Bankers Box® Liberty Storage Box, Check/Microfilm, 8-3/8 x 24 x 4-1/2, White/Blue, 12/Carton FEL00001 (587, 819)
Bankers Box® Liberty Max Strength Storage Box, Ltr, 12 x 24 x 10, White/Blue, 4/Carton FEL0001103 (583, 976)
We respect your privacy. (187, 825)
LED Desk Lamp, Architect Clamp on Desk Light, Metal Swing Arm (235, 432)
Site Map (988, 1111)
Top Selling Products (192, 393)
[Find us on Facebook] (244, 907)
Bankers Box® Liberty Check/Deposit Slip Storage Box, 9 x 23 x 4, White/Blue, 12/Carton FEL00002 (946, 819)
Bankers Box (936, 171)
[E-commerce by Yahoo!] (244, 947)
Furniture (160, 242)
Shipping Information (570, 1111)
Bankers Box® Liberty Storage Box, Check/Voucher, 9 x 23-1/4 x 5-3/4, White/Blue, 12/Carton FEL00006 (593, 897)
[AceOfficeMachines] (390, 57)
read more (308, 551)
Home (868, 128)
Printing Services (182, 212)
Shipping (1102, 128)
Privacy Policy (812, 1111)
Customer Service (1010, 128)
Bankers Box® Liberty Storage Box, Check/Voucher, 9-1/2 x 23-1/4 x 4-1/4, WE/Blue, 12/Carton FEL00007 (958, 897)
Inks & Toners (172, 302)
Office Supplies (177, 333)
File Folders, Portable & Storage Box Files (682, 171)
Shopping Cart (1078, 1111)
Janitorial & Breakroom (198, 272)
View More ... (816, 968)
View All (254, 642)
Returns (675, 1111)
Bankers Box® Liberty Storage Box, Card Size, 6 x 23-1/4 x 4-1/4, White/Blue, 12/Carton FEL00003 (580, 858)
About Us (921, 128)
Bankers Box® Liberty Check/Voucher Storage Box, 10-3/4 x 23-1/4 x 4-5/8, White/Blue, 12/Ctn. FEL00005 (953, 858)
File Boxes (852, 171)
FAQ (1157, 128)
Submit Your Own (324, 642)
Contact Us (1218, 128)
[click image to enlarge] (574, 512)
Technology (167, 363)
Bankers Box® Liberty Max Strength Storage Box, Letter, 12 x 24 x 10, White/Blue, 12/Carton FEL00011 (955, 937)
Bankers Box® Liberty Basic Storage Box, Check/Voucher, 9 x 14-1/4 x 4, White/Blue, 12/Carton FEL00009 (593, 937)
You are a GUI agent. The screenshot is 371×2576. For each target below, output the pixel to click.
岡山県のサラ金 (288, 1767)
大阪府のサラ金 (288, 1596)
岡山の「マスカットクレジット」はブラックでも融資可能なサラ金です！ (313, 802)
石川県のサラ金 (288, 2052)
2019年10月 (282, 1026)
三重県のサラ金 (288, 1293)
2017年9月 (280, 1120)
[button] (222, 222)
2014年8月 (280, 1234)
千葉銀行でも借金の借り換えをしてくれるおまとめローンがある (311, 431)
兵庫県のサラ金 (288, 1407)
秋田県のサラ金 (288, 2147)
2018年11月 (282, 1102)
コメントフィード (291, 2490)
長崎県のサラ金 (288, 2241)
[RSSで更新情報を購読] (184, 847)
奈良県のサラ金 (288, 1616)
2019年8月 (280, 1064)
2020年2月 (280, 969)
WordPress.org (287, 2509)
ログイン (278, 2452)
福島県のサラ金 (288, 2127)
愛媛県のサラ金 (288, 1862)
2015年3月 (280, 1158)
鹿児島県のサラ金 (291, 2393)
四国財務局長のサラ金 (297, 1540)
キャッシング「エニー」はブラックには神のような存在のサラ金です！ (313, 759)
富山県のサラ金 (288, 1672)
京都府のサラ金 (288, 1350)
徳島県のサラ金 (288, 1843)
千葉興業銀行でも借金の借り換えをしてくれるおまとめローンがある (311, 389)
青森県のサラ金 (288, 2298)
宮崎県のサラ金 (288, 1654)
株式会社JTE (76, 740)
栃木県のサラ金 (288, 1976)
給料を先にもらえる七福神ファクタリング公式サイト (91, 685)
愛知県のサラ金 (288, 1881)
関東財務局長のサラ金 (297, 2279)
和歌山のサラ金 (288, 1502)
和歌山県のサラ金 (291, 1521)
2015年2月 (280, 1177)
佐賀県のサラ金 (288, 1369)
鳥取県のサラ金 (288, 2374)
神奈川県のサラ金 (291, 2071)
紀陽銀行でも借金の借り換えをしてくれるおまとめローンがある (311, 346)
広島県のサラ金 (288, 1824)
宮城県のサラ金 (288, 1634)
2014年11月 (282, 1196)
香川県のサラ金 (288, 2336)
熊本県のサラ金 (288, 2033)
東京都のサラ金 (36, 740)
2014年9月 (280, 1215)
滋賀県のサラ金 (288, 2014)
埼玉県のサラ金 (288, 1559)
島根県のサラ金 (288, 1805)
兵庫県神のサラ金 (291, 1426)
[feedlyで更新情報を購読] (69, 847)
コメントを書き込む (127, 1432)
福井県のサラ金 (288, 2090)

________

Show all lines of the material in which the word "File" can be found.

● **Task answer**
File Folders, Portable & Storage Box Files (682, 171)
File Boxes (852, 171)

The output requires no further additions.